Studios have tested the waters with “conversions” where parts of a film have been turned into 3-D after shooting and shown in specially equipped cinemas.
Last summer fans flocked to Imax cinemas showing Superman Returns with 20 minutes converted into 3-D. “When Clark Kent takes off his glasses, you put on yours,” director Bryan Singer urged audiences.
This summer Spider-Man 3 and Harry Potter and the Order of the Phoenix are to be shown in giant 3-D Imax screens around the world.
“I did not believe 3-D would be as big as it’s becoming now,” said John Fithian, president of the National Association of Theatre Owners, after the U2 film was shown last month at the association’s annual conference. “It’s blowing the socks off our members so it’s really going to thrill the audiences.”
The U2 film, shot with up to nine double-lensed cameras, will be released this autumn when the number of American high street cinemas capable of showing 3-D films is expected to have doubled, reaching people who do not live near an Imax screen.
Arriving in cinemas about the same time will be Beowulf, with the British actor Ray Winstone as the legendary hero, Angelina Jolie as the monster Grendel’s mother, and a range of eye-popping effects such as flying limbs and fire erupting from the screen.
That will be followed by Journey 3-D, a new version of Jules Verne’s Journey to the Centre of the Earth with Brendan Fraser from The Mummy series as an explorer lost deep underground.
Hollywood is not alone. The Chinese government is encouraging its film-makers to develop 3-D films, although their first attempt, a pricey adventure called Thru the Moebius Strip, flopped at the box office. Bollywood studios are working on a family epic called Magik where Hindu dancers “leap into the laps of the audience”.
New cameras have been developed by the director James Cameron, a technology evangelist whose 2009 movie Avatar — a science fiction epic showing men and aliens battling it out on a far-away planet — is regarded as make or break for the 3-D genre.
Cameron, whose earlier films The Abyss and The Terminator introduced computer-generated characters to Hollywood, said: “I have been waiting for a decade for this technology to come along, and in the end I had to develop the cameras myself.
“We are going to blow you to the back wall of the theatre in a way you haven’t felt for a long time. My goal is to rekindle those amazing moments my generation felt when we first saw 2001: A Space Odyssey or the next generation saw Star Wars. We want to get everyone off the sofa and back into the cinema.”
Steven Spielberg and George Lucas have hinted that they are working on a 3-D technology where a thicker cinema screen replaces the glasses.

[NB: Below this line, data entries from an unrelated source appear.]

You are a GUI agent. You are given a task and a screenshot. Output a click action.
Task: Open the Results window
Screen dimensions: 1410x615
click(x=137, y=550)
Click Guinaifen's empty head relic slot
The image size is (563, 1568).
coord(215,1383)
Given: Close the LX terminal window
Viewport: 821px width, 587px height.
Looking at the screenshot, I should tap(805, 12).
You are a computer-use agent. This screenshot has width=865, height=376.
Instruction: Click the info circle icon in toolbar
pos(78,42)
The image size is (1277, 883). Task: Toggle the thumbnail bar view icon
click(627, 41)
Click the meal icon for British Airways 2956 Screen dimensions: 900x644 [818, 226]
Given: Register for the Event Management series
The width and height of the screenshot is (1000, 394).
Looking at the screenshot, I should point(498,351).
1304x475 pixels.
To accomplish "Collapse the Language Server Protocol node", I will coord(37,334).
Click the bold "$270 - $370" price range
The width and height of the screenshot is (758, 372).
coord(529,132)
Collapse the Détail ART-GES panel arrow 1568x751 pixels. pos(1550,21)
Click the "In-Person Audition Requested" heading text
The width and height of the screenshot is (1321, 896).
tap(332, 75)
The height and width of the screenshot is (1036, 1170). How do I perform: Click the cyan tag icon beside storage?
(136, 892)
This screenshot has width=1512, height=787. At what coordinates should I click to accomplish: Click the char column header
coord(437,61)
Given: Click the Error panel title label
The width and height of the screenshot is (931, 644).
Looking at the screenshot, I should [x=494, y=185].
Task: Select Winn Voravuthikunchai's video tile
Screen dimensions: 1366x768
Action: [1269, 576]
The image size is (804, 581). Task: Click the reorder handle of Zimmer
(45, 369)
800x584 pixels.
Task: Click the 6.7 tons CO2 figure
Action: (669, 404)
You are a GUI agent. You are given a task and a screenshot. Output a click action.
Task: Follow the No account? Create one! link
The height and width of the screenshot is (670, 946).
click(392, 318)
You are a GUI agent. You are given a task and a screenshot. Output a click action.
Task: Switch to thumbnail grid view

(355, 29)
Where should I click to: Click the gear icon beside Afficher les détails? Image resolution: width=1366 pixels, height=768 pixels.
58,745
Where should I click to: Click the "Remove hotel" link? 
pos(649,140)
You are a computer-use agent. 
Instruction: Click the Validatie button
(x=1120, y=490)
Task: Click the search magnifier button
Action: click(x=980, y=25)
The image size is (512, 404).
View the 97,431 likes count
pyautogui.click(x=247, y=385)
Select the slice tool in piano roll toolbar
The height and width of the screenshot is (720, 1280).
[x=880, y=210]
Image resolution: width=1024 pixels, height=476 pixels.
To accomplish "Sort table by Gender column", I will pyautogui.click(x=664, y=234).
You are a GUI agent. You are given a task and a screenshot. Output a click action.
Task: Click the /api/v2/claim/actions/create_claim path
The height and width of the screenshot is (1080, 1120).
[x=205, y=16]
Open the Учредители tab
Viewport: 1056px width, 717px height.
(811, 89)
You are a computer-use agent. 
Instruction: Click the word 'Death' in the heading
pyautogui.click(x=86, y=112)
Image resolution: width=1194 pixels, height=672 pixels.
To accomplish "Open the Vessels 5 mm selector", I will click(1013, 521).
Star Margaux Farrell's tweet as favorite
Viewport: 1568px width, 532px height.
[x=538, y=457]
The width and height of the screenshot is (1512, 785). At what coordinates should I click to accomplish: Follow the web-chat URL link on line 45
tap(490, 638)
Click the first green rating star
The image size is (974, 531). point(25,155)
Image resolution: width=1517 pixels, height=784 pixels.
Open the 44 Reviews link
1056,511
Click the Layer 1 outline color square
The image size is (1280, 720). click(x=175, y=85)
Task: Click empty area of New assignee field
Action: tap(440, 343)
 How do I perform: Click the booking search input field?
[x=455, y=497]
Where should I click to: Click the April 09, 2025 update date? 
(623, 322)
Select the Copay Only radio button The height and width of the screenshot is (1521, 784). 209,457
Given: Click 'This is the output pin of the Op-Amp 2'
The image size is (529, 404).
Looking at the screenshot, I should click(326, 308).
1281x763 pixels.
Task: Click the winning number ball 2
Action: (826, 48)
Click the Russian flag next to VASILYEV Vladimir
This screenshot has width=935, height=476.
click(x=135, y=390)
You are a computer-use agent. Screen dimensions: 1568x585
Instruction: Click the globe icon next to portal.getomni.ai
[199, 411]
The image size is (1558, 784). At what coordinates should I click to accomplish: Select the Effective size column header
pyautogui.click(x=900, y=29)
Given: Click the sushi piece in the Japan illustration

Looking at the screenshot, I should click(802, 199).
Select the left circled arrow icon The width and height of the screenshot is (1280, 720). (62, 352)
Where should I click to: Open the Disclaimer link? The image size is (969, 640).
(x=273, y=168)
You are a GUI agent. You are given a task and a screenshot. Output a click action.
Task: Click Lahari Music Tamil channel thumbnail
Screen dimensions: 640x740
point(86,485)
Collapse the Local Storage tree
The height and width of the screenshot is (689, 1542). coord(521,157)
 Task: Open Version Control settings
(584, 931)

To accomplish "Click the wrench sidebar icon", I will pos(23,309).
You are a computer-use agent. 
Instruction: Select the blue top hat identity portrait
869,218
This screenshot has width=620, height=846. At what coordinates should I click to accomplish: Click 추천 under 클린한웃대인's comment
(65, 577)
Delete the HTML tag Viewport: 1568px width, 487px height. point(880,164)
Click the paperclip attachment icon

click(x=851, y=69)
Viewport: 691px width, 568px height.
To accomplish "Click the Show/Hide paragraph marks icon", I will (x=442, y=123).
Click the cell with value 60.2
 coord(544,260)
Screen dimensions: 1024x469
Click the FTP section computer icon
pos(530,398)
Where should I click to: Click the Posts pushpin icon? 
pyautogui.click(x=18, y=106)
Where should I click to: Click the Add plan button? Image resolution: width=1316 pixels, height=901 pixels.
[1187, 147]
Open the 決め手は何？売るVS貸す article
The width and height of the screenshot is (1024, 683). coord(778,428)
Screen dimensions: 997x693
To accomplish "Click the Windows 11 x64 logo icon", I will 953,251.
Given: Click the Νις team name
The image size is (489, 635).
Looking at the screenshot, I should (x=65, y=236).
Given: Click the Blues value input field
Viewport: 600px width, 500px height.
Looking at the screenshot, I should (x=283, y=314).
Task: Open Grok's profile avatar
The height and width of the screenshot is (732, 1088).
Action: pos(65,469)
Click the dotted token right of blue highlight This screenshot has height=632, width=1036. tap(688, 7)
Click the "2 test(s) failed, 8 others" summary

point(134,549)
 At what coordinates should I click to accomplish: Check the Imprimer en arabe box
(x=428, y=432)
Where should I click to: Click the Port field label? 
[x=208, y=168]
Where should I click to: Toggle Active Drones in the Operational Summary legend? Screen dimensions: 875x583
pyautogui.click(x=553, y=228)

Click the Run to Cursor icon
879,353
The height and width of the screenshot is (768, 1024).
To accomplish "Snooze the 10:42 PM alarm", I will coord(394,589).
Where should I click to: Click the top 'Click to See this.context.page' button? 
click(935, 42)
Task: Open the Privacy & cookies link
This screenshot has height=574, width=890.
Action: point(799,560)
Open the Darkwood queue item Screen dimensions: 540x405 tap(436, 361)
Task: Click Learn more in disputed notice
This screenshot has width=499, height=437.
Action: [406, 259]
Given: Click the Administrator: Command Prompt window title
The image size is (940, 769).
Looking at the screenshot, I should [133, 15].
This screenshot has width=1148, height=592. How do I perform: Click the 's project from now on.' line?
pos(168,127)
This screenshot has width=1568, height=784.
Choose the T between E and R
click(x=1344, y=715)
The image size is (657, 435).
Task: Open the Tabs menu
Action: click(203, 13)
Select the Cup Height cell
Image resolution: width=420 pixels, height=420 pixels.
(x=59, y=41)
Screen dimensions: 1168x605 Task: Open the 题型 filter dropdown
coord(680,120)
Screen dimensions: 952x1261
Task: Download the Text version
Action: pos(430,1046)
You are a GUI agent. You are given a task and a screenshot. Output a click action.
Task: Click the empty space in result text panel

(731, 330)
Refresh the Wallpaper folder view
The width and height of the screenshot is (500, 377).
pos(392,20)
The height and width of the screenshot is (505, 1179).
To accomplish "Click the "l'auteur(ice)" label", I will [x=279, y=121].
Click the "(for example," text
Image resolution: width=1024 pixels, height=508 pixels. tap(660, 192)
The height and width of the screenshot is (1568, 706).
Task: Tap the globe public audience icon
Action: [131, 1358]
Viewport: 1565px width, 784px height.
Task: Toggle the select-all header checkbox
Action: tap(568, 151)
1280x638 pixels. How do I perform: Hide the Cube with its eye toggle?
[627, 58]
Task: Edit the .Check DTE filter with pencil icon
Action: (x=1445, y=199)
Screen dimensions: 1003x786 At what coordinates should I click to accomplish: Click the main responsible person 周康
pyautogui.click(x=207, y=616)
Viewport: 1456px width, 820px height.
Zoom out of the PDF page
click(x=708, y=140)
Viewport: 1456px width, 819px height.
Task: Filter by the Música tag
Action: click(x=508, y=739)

Spielberg, whose DreamWorks Animation studio will be releasing all future films in both 2-D and 3-D versions, said recently that this was just the beginning.
“Some day in the not too distant future you’ll be able to go to a movie and it will all be happening around you, over your head, under your seat,” he said. “We are going to produce imagery that will once again take you on a mind-blowing journey. That’s what movies are all about.”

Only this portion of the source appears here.